» ASSIGNMENT: Exactly as written, copy the lines that run from the start of the data below to the line containing "Task: Show the Page Thumbnails panel", both ends included.

» RAW DATA:
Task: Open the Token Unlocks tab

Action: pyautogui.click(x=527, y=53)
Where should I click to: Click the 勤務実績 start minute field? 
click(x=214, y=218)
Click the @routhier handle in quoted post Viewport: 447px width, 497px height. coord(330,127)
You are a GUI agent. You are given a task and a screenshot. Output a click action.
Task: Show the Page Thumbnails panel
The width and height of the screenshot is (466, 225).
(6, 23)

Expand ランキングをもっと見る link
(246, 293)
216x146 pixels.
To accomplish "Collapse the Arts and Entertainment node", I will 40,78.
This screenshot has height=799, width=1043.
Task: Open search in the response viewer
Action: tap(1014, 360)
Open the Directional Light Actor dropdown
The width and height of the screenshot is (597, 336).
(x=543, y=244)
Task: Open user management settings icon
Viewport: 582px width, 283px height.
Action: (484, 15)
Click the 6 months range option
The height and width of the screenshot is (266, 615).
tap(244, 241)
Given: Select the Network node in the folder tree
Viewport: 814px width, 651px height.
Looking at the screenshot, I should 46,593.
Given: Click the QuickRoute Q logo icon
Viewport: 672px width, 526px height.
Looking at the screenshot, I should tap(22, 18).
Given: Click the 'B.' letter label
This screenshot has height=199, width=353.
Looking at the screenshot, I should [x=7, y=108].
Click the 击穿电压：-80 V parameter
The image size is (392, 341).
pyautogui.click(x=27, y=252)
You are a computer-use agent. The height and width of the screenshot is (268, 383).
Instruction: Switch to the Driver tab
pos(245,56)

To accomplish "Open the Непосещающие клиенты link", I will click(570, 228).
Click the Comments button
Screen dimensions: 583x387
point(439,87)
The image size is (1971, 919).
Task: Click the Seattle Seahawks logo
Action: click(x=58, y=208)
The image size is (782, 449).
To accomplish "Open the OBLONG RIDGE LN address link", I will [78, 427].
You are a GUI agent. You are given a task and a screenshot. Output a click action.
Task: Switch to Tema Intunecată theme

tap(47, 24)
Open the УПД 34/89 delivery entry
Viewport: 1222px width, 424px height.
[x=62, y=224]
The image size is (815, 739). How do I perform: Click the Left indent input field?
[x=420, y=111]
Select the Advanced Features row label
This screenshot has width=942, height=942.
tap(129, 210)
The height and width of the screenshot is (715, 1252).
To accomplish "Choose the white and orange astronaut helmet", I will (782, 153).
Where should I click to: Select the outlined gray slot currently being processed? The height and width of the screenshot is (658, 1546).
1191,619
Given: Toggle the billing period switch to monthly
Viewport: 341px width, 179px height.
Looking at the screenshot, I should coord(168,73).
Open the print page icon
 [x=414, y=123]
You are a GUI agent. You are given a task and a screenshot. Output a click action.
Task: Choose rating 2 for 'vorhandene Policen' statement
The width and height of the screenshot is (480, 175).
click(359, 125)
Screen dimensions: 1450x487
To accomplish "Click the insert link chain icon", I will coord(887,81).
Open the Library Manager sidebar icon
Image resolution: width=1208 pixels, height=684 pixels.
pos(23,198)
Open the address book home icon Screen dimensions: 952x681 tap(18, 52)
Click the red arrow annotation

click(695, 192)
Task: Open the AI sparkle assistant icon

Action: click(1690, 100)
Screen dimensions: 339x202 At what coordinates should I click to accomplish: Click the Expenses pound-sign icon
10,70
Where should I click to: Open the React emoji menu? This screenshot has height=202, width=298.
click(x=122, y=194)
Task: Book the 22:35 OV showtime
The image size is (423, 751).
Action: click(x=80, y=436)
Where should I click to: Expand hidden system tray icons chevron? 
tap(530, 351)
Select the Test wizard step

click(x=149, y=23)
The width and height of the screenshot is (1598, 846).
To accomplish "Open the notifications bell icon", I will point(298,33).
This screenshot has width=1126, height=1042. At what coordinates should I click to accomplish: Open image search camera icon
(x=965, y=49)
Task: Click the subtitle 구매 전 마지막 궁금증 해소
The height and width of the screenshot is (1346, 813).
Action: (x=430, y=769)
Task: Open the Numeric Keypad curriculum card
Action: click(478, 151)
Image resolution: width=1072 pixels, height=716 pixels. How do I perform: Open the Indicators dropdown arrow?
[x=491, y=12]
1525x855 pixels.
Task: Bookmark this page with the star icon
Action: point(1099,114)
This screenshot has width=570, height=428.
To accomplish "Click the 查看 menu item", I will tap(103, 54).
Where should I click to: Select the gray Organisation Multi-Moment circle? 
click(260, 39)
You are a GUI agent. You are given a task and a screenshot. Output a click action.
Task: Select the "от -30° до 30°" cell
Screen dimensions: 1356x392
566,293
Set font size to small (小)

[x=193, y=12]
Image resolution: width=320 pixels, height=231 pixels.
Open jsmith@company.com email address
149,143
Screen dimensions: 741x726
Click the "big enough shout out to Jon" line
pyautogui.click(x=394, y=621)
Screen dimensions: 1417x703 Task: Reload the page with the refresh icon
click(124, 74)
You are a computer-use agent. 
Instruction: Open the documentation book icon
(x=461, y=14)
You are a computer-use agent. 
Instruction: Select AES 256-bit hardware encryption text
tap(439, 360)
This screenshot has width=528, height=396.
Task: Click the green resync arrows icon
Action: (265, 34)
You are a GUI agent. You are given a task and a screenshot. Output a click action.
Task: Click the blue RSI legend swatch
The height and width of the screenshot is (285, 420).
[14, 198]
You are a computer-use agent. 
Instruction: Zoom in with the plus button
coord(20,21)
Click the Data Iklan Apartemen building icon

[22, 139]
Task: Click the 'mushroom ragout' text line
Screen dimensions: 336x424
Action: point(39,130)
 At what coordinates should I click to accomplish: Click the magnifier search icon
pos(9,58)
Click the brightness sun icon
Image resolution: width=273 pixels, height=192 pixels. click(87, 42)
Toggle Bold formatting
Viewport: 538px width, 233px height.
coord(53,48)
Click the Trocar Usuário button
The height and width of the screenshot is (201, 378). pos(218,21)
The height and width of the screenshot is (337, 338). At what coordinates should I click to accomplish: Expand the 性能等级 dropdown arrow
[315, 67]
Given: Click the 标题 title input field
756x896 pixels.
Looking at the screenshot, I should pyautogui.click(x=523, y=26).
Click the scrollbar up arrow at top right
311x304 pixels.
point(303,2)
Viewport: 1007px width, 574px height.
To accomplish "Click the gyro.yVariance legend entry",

» RESULT OF THIS EXERCISE:
Task: Open the Token Unlocks tab

Action: pyautogui.click(x=527, y=53)
Where should I click to: Click the 勤務実績 start minute field? 
click(x=214, y=218)
Click the @routhier handle in quoted post Viewport: 447px width, 497px height. coord(330,127)
You are a GUI agent. You are given a task and a screenshot. Output a click action.
Task: Show the Page Thumbnails panel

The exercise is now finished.